What is Pilates?


The main muscles that are targeted in Pilates are the core stabilising muscles of the body.   Pilates works on strengthening and toning the entire body.  It is one of the most effective forms of exercise to target muscle imbalances, especially from a whole body perspective.  The aim is to strengthen any core muscles that may be weak and stretch any muscles which may be tight.  Potential muscle imbalance can occur between:

  1. Small deep stabilising muscles and the larger/more superficial muscles eg.  Weak gluteus medius and minimus, overactive TFL
  2. Anterior versus posterior muscles  eg.  Weak hamstrings and tight overactive quads and hip flexors
  3. Muscles on the right side versus muscles on the left side  eg. Weaker in all of the left leg, arm or abdominal muscles than the right

Once we determine any imbalances, we work on correcting them.  Pilates also helps to correct posture through strengthening the postural muscles.

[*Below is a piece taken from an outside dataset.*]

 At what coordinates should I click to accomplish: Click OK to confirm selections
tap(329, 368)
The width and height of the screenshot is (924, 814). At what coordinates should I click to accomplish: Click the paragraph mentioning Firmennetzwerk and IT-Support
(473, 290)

In the mat work repertoire this includes the stabilisers of the spine, pelvis, and scapula: the transverse abdominis and pelvic floor, multifidus, gluteal muscles, lower and mid trapezius and serratus anterior, and the deep neck flexors.  Once these core stabilising muscles are activated and isolated, we progress these exercises to become more dynamic and functional, having to maintain stability whilst working the larger more superficial muscles. 

Pilates is similar to weights in that it is a strength based exercise program, but in Pilates, correct muscle activation and control is the focus.  Focus is on the core muscles – these deep muscles contract at a low level intensity and need to remain activated to stabilise the body throughout an exercise.  Muscle control and activation, together with correct muscle patterning are the aim.  As an instructor we observe to determine correct technique is maintained throughout the exercises with cues to prompt and remind to keep technique on point. 

It is of utmost importance that the posture and muscle recruitment for each exercise be correct to achieve the desired result from the exercise.  This is particularly important if a client has an injury or pain – you do not want to have incorrect muscle recruitments and postures.

Home exercises can be prescribed once correct technique is achieved.